▸ Tarefa A
Transcreva da fonte, sem alterações, o trecho que começa nas palavras "Isabel Sabino (Lisboa, Portugal), no" e termina depois de "vivia em Portugal.".
▸ Tarefa B
Diga se cada afirmação concorda com a fonte, respondendo sim ou não e citando literalmente as palavras que decidem: (i) a intervenção do grupo Acre decorreu nas Caldas da Rainha em agosto de 1977; (ii) o filme de animação de Abi Feijó é de 2005; (iii) Eliane Gordeeff é de Portugal.

▸ Fonte
++++++

Isabel Sabino (Lisboa, Portugal), no artigo "Grupo Acre, aqui nasceu (e assim finou?)" lança novas perspetivas sobre a intervenção do grupo Acre (Clara Menéres e Lima Carvalho) nas Caldas da Rainha, Portugal, em agosto de 1977, nos IV Encontros Internacionais de Arte. Os acontecimentos e manifestações provocaram alguns desacatos e perseguições, bastante documentados em jornais da época, ao mesmo tempo que a arte contemporânea se desdobrava pela energia potencial do contexto que então se vivia em Portugal.

O artigo "Uma Colagem sobre Portugal: 'o Fado Lusitano'de Abi Feijó" Eliane Gordeeff (Brasil) analisa o filme de animação de Abi Feijó (1995) que utiliza a colagem e o recorte para sintetizar a portugalidade, tomando como marco o mito do sebastianismo e do resgate.

++++++

▸ Material fornecido
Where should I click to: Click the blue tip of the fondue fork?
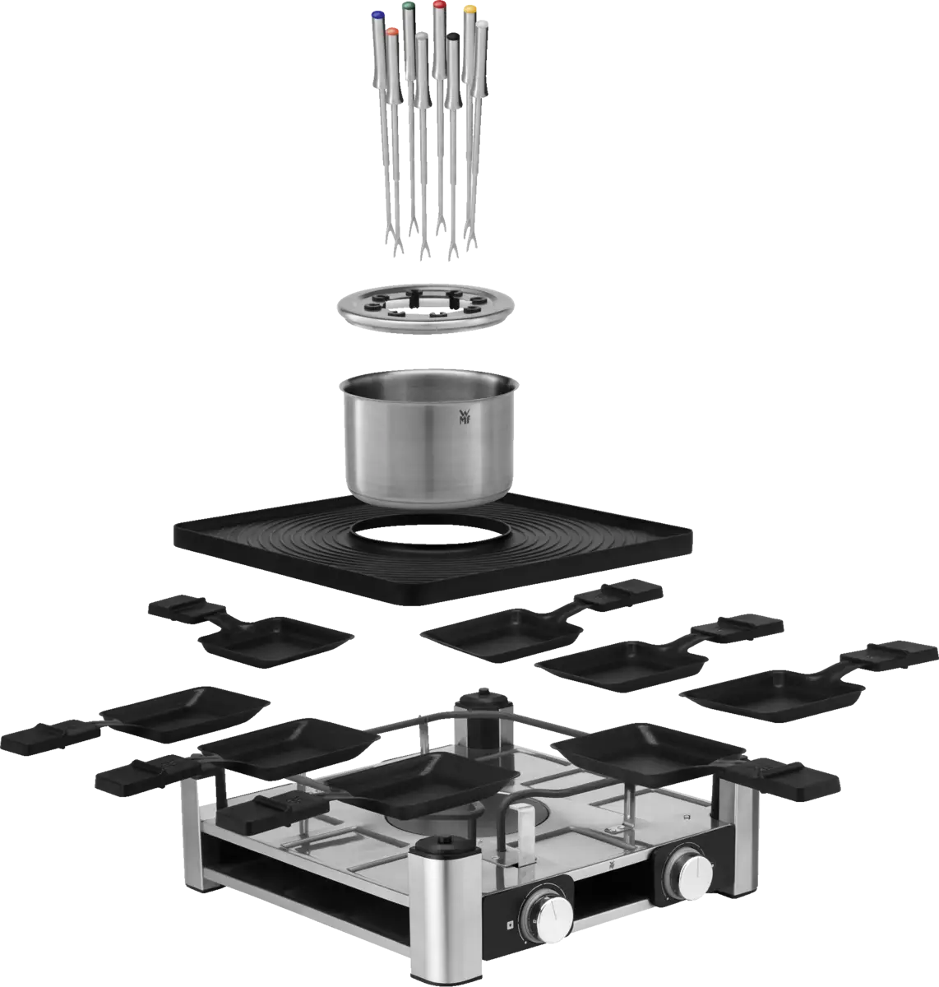coord(377,13)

++++++

▸ Resposta esperada A
Isabel Sabino (Lisboa, Portugal), no artigo "Grupo Acre, aqui nasceu (e assim finou?)" lança novas perspetivas sobre a intervenção do grupo Acre (Clara Menéres e Lima Carvalho) nas Caldas da Rainha, Portugal, em agosto de 1977, nos IV Encontros Internacionais de Arte. Os acontecimentos e manifestações provocaram alguns desacatos e perseguições, bastante documentados em jornais da época, ao mesmo tempo que a arte contemporânea se desdobrava pela energia potencial do contexto que então se vivia em Portugal.

▸ Resposta esperada B
(i) Sim: "nas Caldas da Rainha, Portugal, em agosto de 1977".
(ii) Não: "o filme de animação de Abi Feijó (1995)".
(iii) Não: "Eliane Gordeeff (Brasil)".